Excerpt:
<<<<

This is most likely the last time I'll write about Mississippi Senator Cindy Hyde-Smith. She faces Democrat Mike Espy in a runoff election Tuesday, which she's favored to win because it's Mississippi. If tradition holds, Hyde-Smith will continue representing the poorest state in the union and voting in line with Donald Trump 100 percent of the time. She offers no suspense in the Senate so no one really cares what she does. She voted to confirm Brett Kavanaugh to the Supreme Court, but in fairness to her, she didn't tease us about it like Maine's Susan Collins, who required several "Meet the Press" interviews and a big, flashy speech on the Senate floor to make up her mind.
Now, if by some seasonally appropriate miracle, Espy does prevail tomorrow and, most importantly, doesn't vanish before the next session of Congress, Hyde-Smith will probably wander the state of her birth in perpetual shame. She'll become the political equivalent of the attorney who somehow lost the Daily Mirror's case against Liberace when he sued them for claiming he was gay. She certainly won't get invited to any of the good public hangings.
Either way, I plan to erase Hyde-Smith from my memory effective Wednesday, but while we wait, let's take a look at what the senator's been up to during the run-up to the runoff.
Friday, Hyde-Smith's campaign was rocked by the revelation that she attended a private school in Mississippi. The Jackson Free Press called it a "segregation academy," as though it's a segregation trade school, a sort of racist DeVry, but this is dumb. It's a private school. Yes,private schools mostly exist as a way for white families to keep their kids away from black people, but it's not suddenly a "segregation academy" because the school has a southern accent. It's not even just private schools, because public school assignment is based on your zip code. Outside the south, segregation was more subtle, but it still existed. There were usually "good neighborhoods" and "bad neighborhoods" with "good" schools and "bad" schools. No need to guess here how "good" and "bad" were often defined. Liberals in the northwest will often use this terminology without giving a second thought to what it actually means.
There are photos of teenage Hyde-Smith posing near the school mascot, who is dressed as a Confederate general and hoisting a large rebel flag. This is supposed to be shocking, I guess, like she was in some secret Eyes Wide Shut society, but this is Mississippi. That's what they do. It's like thinking you could derail the campaign of an Oregon senator by exposing their home brewing hobby.
Photos also emerged last week of an adult Hyde-Smith posing with Confederate artifacts (no, they weren't selfies). Her record is also as crazy racist as you'd expect. As a state senator, she promoted a measure honoring a Confederate soldier who she claimed fought to "defend his homeland." This is revisionist "lost cause" bullshit, but White House Chief of Staff John Kelly has dropped a few loads of the same crap. Confederate sympathizer Kelly is from Boston, where the Civil War is actually over. Down in Mississippi, it still drags on like whatever is happening in Afghanistan.

>>>>

Your tasks:
a) Reproduce everything in the Hyde-Smith piece from "Now, if by some" down to "good public hangings.", replacing "perpetual shame" with "lasting disgrace".
b) Translate this sentence from the Hyde-Smith piece into French: "Outside the south, segregation was more subtle, but it still existed."
The material comes from a separate source unrelated to the Hyde-Smith piece.

[Dataset excerpt]
<<<<

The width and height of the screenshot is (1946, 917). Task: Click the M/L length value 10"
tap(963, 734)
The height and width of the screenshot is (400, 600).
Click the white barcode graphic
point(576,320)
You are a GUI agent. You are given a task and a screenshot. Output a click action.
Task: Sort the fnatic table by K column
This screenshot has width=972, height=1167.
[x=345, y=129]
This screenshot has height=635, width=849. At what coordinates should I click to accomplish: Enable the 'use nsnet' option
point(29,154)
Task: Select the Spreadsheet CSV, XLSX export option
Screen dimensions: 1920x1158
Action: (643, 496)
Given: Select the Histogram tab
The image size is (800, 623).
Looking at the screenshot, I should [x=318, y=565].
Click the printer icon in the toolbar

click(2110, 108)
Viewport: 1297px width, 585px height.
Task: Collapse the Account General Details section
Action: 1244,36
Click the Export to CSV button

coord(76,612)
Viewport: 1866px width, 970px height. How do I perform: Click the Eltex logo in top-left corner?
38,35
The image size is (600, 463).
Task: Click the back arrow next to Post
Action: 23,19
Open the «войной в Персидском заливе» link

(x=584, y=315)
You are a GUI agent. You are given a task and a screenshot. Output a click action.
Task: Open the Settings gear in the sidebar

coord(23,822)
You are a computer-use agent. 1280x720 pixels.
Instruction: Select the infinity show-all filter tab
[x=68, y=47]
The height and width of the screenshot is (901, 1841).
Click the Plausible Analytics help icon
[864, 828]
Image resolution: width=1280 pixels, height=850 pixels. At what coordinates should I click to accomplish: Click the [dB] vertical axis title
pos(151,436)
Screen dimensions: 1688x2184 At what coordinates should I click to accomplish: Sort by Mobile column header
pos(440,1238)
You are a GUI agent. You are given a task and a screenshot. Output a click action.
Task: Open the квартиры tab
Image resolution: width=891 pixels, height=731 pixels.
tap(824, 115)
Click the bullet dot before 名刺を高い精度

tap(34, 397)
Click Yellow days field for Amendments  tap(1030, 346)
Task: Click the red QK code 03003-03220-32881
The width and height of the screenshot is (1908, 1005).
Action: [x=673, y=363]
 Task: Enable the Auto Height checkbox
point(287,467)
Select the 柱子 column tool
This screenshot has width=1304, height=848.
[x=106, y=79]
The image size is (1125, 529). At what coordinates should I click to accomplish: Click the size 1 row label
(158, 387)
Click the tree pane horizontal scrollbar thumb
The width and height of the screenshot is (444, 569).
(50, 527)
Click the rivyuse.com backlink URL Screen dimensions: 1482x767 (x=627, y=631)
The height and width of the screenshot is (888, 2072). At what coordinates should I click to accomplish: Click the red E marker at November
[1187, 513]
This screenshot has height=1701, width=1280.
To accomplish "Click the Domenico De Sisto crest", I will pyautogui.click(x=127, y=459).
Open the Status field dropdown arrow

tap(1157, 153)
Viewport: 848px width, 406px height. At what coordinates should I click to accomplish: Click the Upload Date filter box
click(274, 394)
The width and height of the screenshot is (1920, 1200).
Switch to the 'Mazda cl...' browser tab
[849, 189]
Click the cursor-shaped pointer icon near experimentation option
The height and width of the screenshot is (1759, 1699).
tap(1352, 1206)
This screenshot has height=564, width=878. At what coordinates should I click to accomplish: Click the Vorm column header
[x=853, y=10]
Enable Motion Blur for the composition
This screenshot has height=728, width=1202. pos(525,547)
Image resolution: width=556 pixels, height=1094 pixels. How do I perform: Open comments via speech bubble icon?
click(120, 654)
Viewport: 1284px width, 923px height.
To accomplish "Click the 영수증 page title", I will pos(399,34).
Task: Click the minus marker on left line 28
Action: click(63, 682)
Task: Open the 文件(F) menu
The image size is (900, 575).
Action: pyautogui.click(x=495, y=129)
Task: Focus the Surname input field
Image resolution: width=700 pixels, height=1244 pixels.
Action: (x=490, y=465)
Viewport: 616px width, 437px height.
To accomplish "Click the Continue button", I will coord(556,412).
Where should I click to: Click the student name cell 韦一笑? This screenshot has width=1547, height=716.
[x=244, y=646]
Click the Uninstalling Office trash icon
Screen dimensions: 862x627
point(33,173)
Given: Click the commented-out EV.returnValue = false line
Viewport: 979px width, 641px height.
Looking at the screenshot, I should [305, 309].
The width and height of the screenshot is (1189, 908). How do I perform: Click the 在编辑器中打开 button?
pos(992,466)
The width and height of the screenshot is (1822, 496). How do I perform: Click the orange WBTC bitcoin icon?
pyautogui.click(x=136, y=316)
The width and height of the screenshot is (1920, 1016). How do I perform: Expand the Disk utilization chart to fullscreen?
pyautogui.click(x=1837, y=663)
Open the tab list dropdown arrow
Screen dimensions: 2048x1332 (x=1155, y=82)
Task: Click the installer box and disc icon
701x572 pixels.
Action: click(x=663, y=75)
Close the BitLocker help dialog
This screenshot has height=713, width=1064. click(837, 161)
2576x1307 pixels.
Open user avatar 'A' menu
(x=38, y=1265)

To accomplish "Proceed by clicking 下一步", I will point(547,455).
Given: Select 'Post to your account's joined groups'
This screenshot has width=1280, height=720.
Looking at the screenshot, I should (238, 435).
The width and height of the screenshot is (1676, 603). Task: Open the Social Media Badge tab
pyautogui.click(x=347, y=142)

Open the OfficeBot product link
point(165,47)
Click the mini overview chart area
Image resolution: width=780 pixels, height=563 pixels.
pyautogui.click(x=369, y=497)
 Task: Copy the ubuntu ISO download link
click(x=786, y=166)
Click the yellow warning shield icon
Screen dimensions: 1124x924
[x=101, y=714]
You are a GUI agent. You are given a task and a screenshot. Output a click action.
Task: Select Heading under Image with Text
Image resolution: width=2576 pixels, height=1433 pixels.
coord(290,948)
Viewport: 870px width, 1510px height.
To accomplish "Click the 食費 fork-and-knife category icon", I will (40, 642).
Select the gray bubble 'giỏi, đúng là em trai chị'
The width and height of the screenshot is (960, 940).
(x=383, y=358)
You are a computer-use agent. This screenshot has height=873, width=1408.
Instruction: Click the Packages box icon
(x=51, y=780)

>>>>

Problem solutions:
a)
Now, if by some seasonally appropriate miracle, Espy does prevail tomorrow and, most importantly, doesn't vanish before the next session of Congress, Hyde-Smith will probably wander the state of her birth in lasting disgrace. She'll become the political equivalent of the attorney who somehow lost the Daily Mirror's case against Liberace when he sued them for claiming he was gay. She certainly won't get invited to any of the good public hangings.

b) En dehors du Sud, la ségrégation était plus subtile, mais elle existait toujours.